LibreCat / Catmandu

Catmandu - a data processing toolkit
https://librecat.org
177 stars 31 forks source link

Catmandu and Blacklight image #243

Closed panblla closed 3 years ago

panblla commented 8 years ago

What would be nice, is along the vm you provide, to have also another vm, with blacklight installed, like you now do with the vm which has pre-installed mongodb and elasticsearch.

A clean blacklight install. Then, it would be nice to share a fix that would just allow us to upload an mrc, bib or auth, (using the defaults only), into blacklight.

So the scenario i suggest is this:

Along with your so much useful catmandu ova, you add a new ova which has a Catmandu + blacklight installation, along with some documentation, with how to upload an mrc bib and auth file, into it.

This way, the entrance barrier for people would be much lesser. Or something like this approach: https://github.com/LibreCat/docker-catmandu

netsensei commented 8 years ago

I installed Blacklight last month on a Virtualbox/Vagrnat setup. For reference, here are my own installation notes:

# Installing Rails

# See: https://www.digitalocean.com/community/tutorials/how-to-install-ruby-on-rails-with-rbenv-on-ubuntu-14-04

sudo apt-get update

sudo apt-get install git-core curl zlib1g-dev build-essential libssl-dev libreadline-dev libyaml-dev libsqlite3-dev sqlite3 libxml2-dev libxslt1-dev libcurl4-openssl-dev python-software-properties libffi-dev

cd
git clone http://github.com/sstephenson/rbenv.git .rbenv
echo 'export PATH="$HOME/.rbenv/bin:$PATH"' >> ~/.bashrc
echo 'eval "$(rbenv init -)"' >> ~/.bashrc

git clone http://github.com/sstephenson/ruby-build.git ~/.rbenv/plugins/ruby-build
echo 'export PATH="$HOME/.rbenv/plugins/ruby-build/bin:$PATH"' >> ~/.bashrc
source ~/.bashrc

rbenv install -v 2.2.3
rbenv global 2.2.3

echo "gem: --no-document" > ~/.gemrc

gem install bundler
gem install rails

rbenv rehash

# Installing NodeJS

sudo add-apt-repository ppa:chris-lea/node.js
sudo apt-get update

sudo apt-get install nodejs

# Installing Java
# See: https://www.digitalocean.com/community/tutorials/how-to-install-java-on-ubuntu-with-apt-get

sudo apt-get install python-software-properties
sudo add-apt-repository ppa:webupd8team/java
sudo apt-get update
sudo apt-get install nodejs

sudo apt-get install oracle-java8-installer

# SOLR
# See: https://www.digitalocean.com/community/tutorials/how-to-install-solr-5-2-1-on-ubuntu-14-04

wget http://apache.mirror1.spango.com/lucene/solr/5.2.1/solr-5.2.1.tgz
tar xzf solr-5.2.1.tgz solr-5.2.1/bin/install_solr_service.sh --strip-components=2
sudo bash ./install_solr_service.sh solr-5.2.1.tgz
sudo service solr status

CONTINUE following the Quickstart guide https://github.com/projectblacklight/blacklight/wiki/Quickstart

=> Follow "installing the hard way" to get everything setup correctly. I ran into trouble following the "generator / easy way".

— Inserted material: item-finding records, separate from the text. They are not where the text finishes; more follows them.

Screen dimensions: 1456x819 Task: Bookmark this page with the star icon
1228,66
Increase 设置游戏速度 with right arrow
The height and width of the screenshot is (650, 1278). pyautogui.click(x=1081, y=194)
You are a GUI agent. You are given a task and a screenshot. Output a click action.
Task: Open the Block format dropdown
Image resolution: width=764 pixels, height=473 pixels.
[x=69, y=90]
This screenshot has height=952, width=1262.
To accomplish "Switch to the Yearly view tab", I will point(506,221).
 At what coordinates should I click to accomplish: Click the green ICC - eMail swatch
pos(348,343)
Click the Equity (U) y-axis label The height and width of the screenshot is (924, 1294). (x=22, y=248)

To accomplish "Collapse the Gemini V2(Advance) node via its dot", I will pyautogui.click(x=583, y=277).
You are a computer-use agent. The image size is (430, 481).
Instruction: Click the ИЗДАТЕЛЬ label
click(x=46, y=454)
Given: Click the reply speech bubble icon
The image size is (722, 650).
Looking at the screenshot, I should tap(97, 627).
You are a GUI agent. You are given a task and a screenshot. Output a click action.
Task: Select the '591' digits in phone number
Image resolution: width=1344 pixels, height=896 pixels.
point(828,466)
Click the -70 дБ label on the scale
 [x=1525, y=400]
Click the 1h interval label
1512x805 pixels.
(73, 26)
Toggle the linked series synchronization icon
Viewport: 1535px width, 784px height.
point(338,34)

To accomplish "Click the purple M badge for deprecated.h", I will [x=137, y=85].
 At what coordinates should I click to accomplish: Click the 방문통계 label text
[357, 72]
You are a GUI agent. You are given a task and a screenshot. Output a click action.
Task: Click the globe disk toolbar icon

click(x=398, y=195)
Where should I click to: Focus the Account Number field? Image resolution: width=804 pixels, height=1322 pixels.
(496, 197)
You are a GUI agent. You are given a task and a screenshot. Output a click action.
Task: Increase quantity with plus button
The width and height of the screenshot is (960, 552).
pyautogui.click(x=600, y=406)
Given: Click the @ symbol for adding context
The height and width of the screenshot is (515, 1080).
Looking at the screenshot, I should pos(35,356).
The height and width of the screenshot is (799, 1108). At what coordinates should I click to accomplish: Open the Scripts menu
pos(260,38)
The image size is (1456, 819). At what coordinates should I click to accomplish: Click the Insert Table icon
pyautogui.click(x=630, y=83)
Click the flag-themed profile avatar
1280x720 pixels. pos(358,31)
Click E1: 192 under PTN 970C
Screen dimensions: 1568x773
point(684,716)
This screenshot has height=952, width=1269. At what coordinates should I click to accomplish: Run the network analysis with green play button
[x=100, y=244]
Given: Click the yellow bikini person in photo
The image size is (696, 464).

I think it should be fairly trivial to transpose these instructions to an Ansible or Puppet playbook for easy setup with Vagrant + provisioning (I don't use Docker personally since I'm on OSX)

netsensei commented 8 years ago

Installing catmandu + blacklight on the same VM box => interesting question.

I think there are only limited use cases where you want to do that. I'm thinking of these conditions:

1/ You don't want to open up the Solr index to secure input from the outside world (catmandu processing on another location) 2/ You don't want to process data on an intermediary box (your own laptop, dedicated VM box,...) before pushing to blacklight.

One use case would be: catmandu fetches data from an outside source i.e. an API, processes it and passes it on to the solr index within the box itself. So, data is pulled to the cat+black box instead of pushed by an action outside the box.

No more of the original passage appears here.